▶ [ENTRIES SUPPLIED]:
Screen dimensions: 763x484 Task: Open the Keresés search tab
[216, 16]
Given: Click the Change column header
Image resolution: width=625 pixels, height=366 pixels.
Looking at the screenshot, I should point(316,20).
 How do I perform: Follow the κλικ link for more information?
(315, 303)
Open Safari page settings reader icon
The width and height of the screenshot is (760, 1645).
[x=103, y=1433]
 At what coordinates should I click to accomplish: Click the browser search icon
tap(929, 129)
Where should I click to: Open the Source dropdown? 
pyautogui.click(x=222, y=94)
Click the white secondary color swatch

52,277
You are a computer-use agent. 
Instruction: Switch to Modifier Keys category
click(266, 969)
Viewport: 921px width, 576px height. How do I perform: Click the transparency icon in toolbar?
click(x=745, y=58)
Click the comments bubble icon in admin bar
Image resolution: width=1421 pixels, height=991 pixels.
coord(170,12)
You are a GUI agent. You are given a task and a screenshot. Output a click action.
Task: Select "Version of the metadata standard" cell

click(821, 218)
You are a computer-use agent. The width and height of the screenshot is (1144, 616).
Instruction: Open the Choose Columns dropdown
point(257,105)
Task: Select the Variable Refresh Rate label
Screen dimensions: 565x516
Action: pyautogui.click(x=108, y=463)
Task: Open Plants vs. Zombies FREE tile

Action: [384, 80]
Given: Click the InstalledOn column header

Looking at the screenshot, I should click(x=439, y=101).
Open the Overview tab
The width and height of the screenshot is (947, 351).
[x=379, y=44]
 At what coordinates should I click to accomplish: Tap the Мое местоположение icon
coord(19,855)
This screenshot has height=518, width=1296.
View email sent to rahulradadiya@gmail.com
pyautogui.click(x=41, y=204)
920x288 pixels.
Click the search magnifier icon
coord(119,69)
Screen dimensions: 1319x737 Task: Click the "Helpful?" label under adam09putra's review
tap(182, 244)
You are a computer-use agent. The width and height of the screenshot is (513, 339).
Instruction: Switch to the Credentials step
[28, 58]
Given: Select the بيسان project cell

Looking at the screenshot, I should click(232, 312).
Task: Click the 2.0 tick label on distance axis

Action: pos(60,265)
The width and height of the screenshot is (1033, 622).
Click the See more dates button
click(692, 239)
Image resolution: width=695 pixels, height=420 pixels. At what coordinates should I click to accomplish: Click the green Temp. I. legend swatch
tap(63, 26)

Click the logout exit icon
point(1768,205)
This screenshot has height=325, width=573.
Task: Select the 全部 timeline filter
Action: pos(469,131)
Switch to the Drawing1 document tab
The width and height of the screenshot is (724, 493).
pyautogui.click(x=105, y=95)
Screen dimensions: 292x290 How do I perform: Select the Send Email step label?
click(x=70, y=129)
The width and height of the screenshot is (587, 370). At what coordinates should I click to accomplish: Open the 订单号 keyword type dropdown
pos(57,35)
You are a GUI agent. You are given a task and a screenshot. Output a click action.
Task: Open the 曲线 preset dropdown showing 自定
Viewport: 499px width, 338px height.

▶ [AIM OF THE EXERCISE]: Repeat, exactly and only, the lines from the beginning of the material through the line that contains "The width and height of the screenshot is (1033, 622).".

▶ [FINAL ANSWER]:
Screen dimensions: 763x484 Task: Open the Keresés search tab
[216, 16]
Given: Click the Change column header
Image resolution: width=625 pixels, height=366 pixels.
Looking at the screenshot, I should point(316,20).
 How do I perform: Follow the κλικ link for more information?
(315, 303)
Open Safari page settings reader icon
The width and height of the screenshot is (760, 1645).
[x=103, y=1433]
 At what coordinates should I click to accomplish: Click the browser search icon
tap(929, 129)
Where should I click to: Open the Source dropdown? 
pyautogui.click(x=222, y=94)
Click the white secondary color swatch

52,277
You are a computer-use agent. 
Instruction: Switch to Modifier Keys category
click(266, 969)
Viewport: 921px width, 576px height. How do I perform: Click the transparency icon in toolbar?
click(x=745, y=58)
Click the comments bubble icon in admin bar
Image resolution: width=1421 pixels, height=991 pixels.
coord(170,12)
You are a GUI agent. You are given a task and a screenshot. Output a click action.
Task: Select "Version of the metadata standard" cell

click(821, 218)
You are a computer-use agent. The width and height of the screenshot is (1144, 616).
Instruction: Open the Choose Columns dropdown
point(257,105)
Task: Select the Variable Refresh Rate label
Screen dimensions: 565x516
Action: pyautogui.click(x=108, y=463)
Task: Open Plants vs. Zombies FREE tile

Action: [384, 80]
Given: Click the InstalledOn column header

Looking at the screenshot, I should click(x=439, y=101).
Open the Overview tab
The width and height of the screenshot is (947, 351).
[x=379, y=44]
 At what coordinates should I click to accomplish: Tap the Мое местоположение icon
coord(19,855)
This screenshot has height=518, width=1296.
View email sent to rahulradadiya@gmail.com
pyautogui.click(x=41, y=204)
920x288 pixels.
Click the search magnifier icon
coord(119,69)
Screen dimensions: 1319x737 Task: Click the "Helpful?" label under adam09putra's review
tap(182, 244)
You are a computer-use agent. The width and height of the screenshot is (513, 339).
Instruction: Switch to the Credentials step
[28, 58]
Given: Select the بيسان project cell

Looking at the screenshot, I should click(232, 312).
Task: Click the 2.0 tick label on distance axis

Action: pos(60,265)
The width and height of the screenshot is (1033, 622).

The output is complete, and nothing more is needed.